By Zenitha Prince
Capital News Service
Tuesday, April 6, 2004
ANNAPOLIS - Gov. Robert Ehrlich and Sen. Paula Hollinger, D-Baltimore County, have reinvented the art of compromise.
Both parties said Tuesday they are willing to negotiate on the governor's marquee environmental bill -- a sewer surcharge to fund Chesapeake Bay cleanup -- but barely budged from their stances on the inclusion of septic systems.
An unchanged Senate version of the bill will make it onto the floor today, said Hollinger, chairwoman of the Senate Education, Health and Environmental Affairs Committee, which heard the bill.
"It's too late to come up with a whole new bill," she said.
Senators could change the bill on the floor, she acknowledged, but said "I don't know that we're going to end up with both sides accepting everything."
The decision came a day after Hollinger and the governor had agreed to equivalent, possibly lesser charges on both sewer and septic systems, she said.

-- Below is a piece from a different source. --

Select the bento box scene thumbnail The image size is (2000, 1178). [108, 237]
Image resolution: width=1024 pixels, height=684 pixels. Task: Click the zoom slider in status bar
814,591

"I really felt that there was room for compromise," she said.
Ehrlich's bill charged sewer users only, but the committee added a flat $30 annual charge on all residential users of sewer and septic systems. It would also give the administration a year to devise a means of fee collection.
The House bill, amended to include an 8-cent-per-gallon charge on the "honey dippers" who pump out septic tanks, was supported by Ehrlich but rejected by the Senate committee.
But the governor said Tuesday he will not support a bill that levies equal charges on the different systems, since septic tanks account for only 4 percent of nitrogen loading to the bay and its tributaries.
Wastewater treatment plants account for nearly 30 percent, according to the Chesapeake Bay Foundation.
"We think an equal charge is inappropriate," Ehrlich said, adding he may offer support if the fee for septic systems is "appropriate" and "much smaller."
The governor had given a different impression at their Monday night meeting, Hollinger said.
"I keep getting different messages," she said.
The senator made similar charges last week and had tabled the bill after the governor failed to rustle up Republican support for the legislation.
Senate leadership and environmentalists called for movement of the blocked measure through the General Assembly Tuesday morning.
"Instead of holding the bill in committee, bring it to the floor and let the floor decide," said Senate President Thomas V. Mike Miller Jr., D-Calvert. "Bottom line is we're running out of time and we need to get this bill passed."
If the bill is passed by the Senate, negotiations between the House, Senate and the governor can begin within a conference committee, and an agreement reached on septic systems.
"It would be unfortunate to lose this bill over a few dollars if septic tanks are included or not," said the Chesapeake Bay Foundation's Kim Coble. "The voice that is loudest right now is the voice of the bay and it's saying we need to pass this bill, this year."